In the present study, we found that the intraoperative blood loss in the PVP group was significantly less than that in the PKRP group, which may be due to the good haemostasis performance of green light. The average operation time in the PVP group was clearly longer, but when using a 160 W high-power laser, this small difference is not clinically relevant. During the whole follow-up, we found no significant differences in IPSS, QoL, Qmax, PVR or sexual function outcomes between the two groups, which is consistent with most published studies2, 26, 27. Patients in the two groups had improved postoperative erectile function as a result of LUTS relief and a better QoL. However, the discomfort and retrograde ejaculation incidence at 12 months was high for both PVP and PKRP, which is comparable to that previously reported for monopolar TURP27. The exact mechanism of ejaculation has not been well defined, and the structure of the bladder neck and ejaculatory hood are necessary for antegrade ejaculation28, 29; thus, surgical strategies preserving these structures are worth exploring.

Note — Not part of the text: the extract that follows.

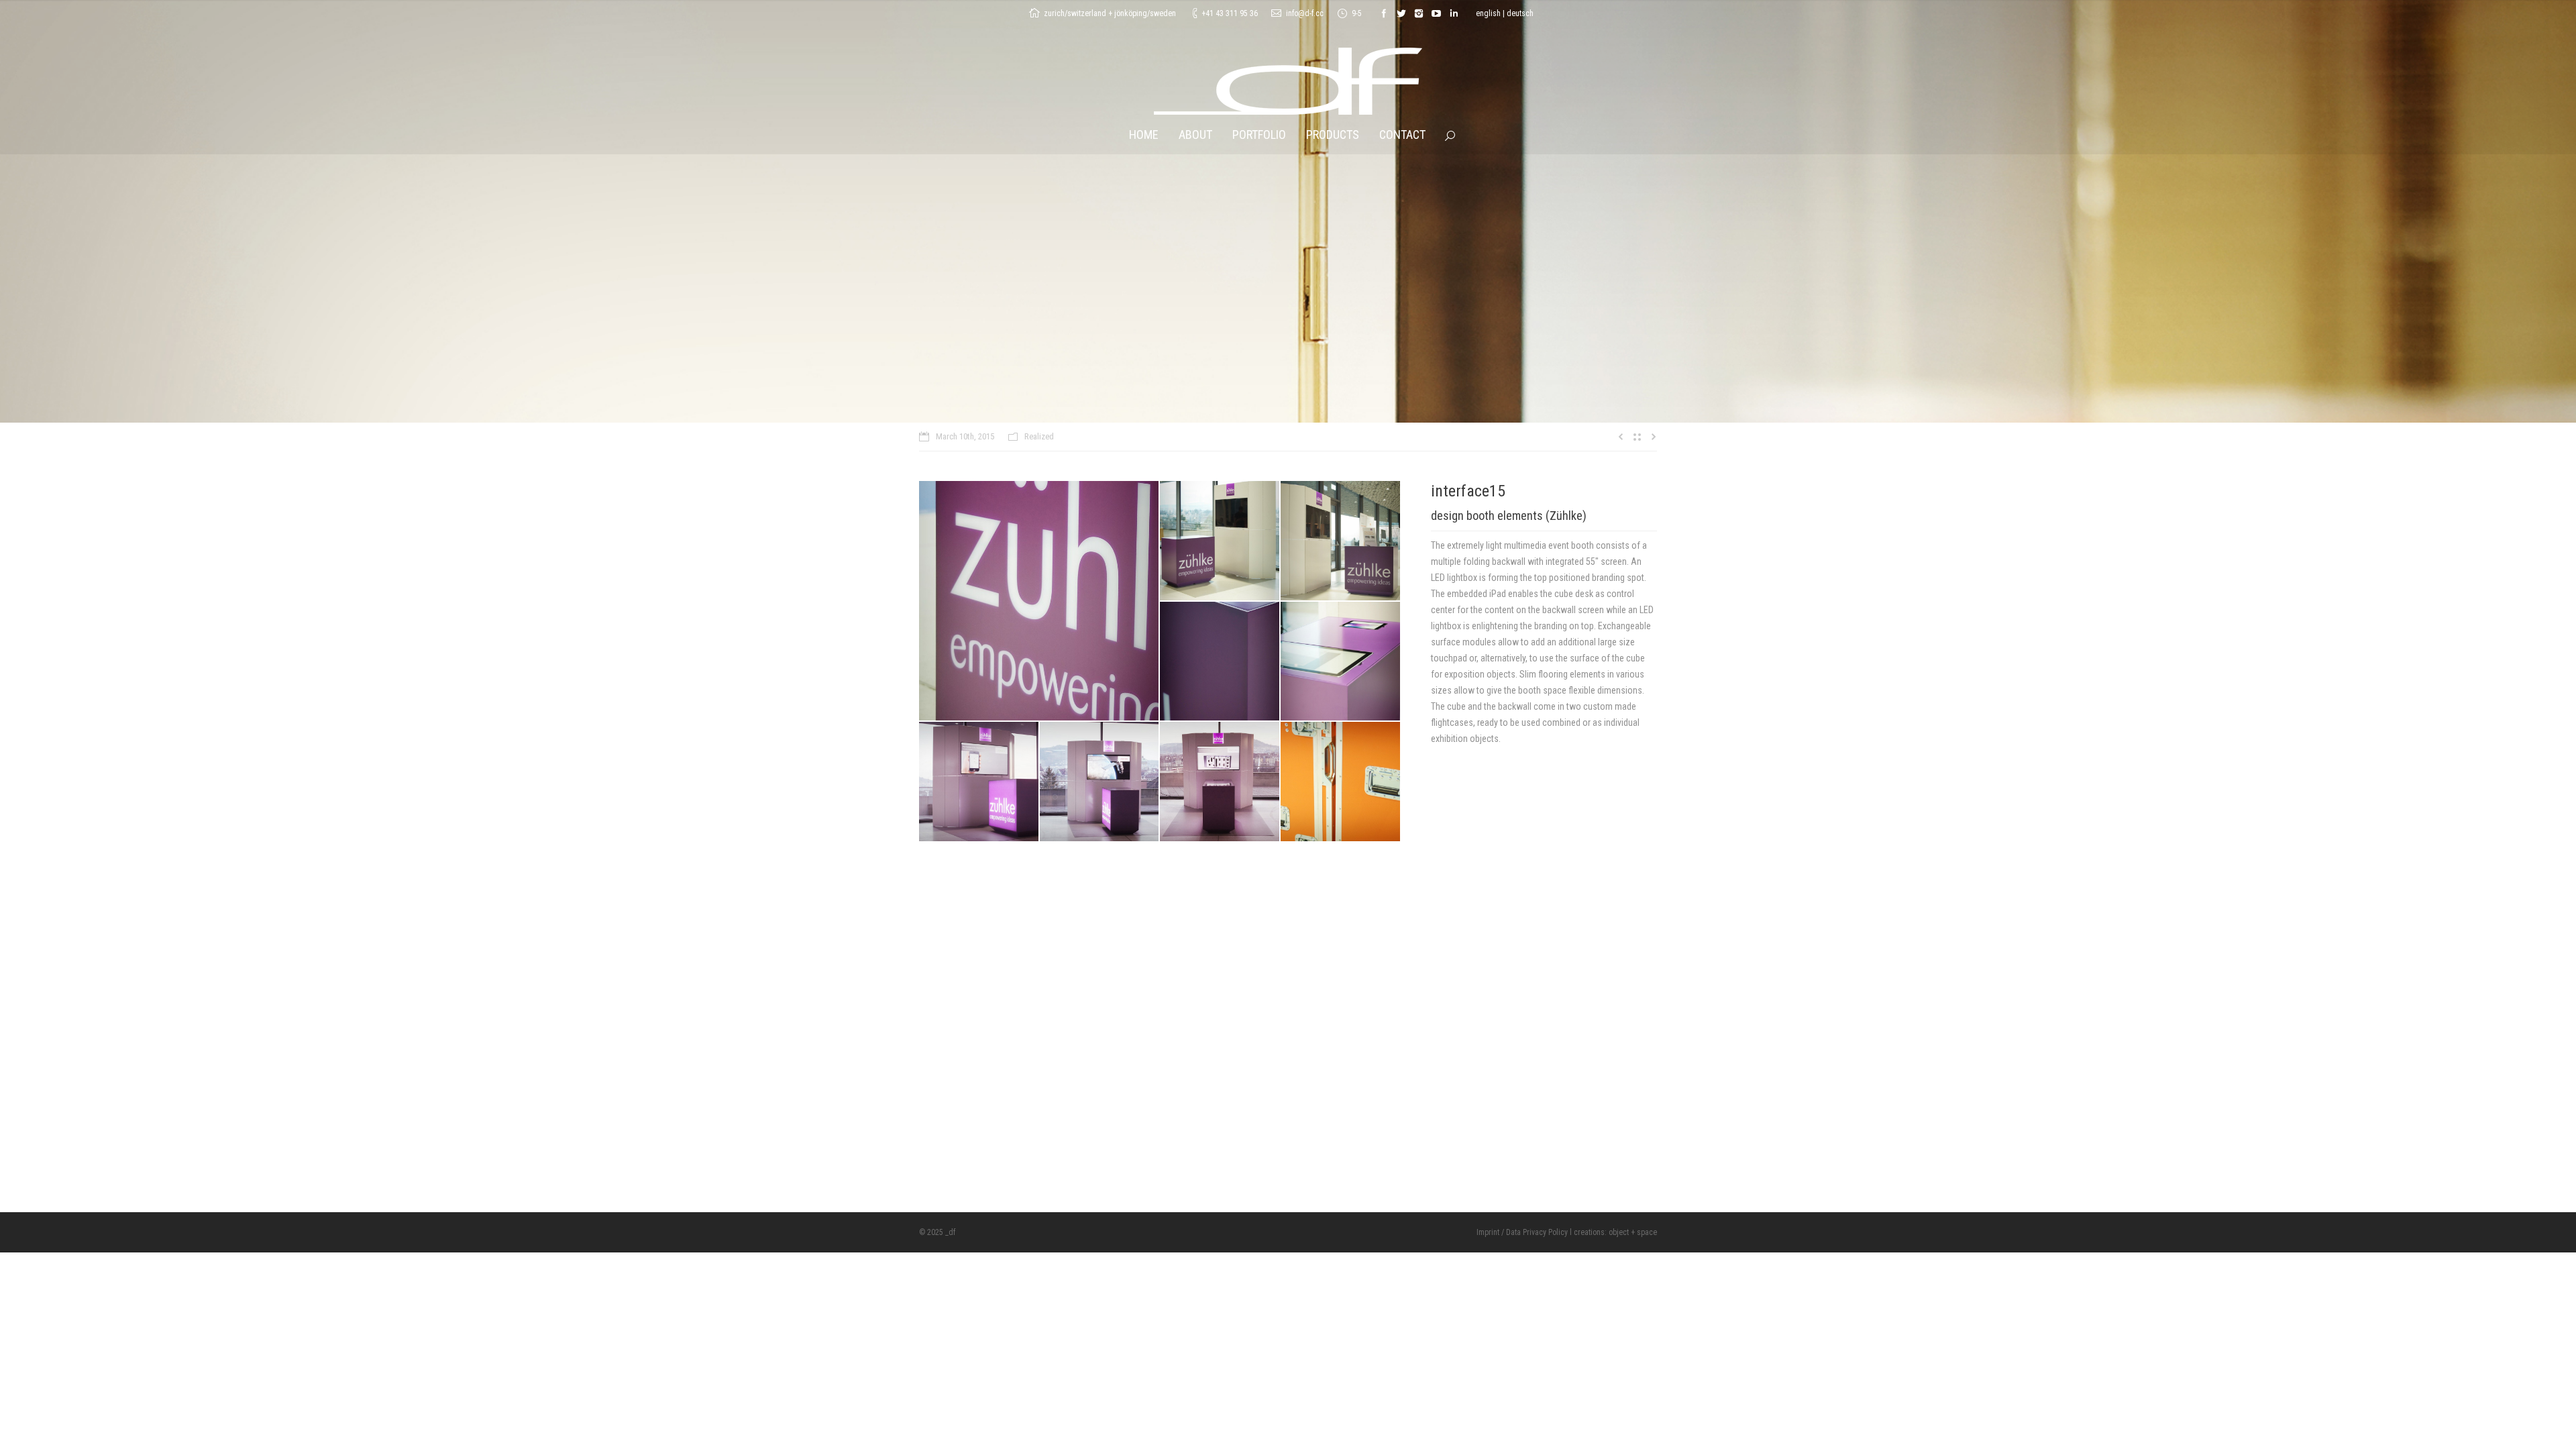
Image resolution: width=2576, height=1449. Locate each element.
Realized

On the other hand, this study suggested that perioperative complications are comparable between PVP and PKRP, but we did find that early dysuria incidence was higher in the PVP group. In this study, we defined dysuria as pain and/or burning, stinging, or itching of the urethra or urethral meatus with urination. There are many causes of dysuria. Here, we focus on surgical-procedure-related, noninfectious inflammatory causes, such as urethral anatomic abnormalities and local trauma. The higher dysuria rate in PVP may be because of thermal damage and oedema in urethral tissue in the early stage. In addition, the all-cause-retreatment rate is slightly higher in PVP patients, and the reason can be dysuria-related or inadequate laser energy delivery, leading to incomplete tissue removal; the latter would be markedly solved with 180 W laser systems.

This study still has shortcomings: it is a single-centre retrospective observational cohort study analysed by PSM, and is potentially affected by residual unmeasured confounding. Even so, we can also conclude that compared with PKRP, PVP is a safe and effective choice to relieve BPH-related lower urinary tract symptoms without inferior sexual function effects, and PVP is better in perioperative blood loss and early recovery after surgery. However, surgical strategies preserving more functions, including ejaculation, are still worth exploring.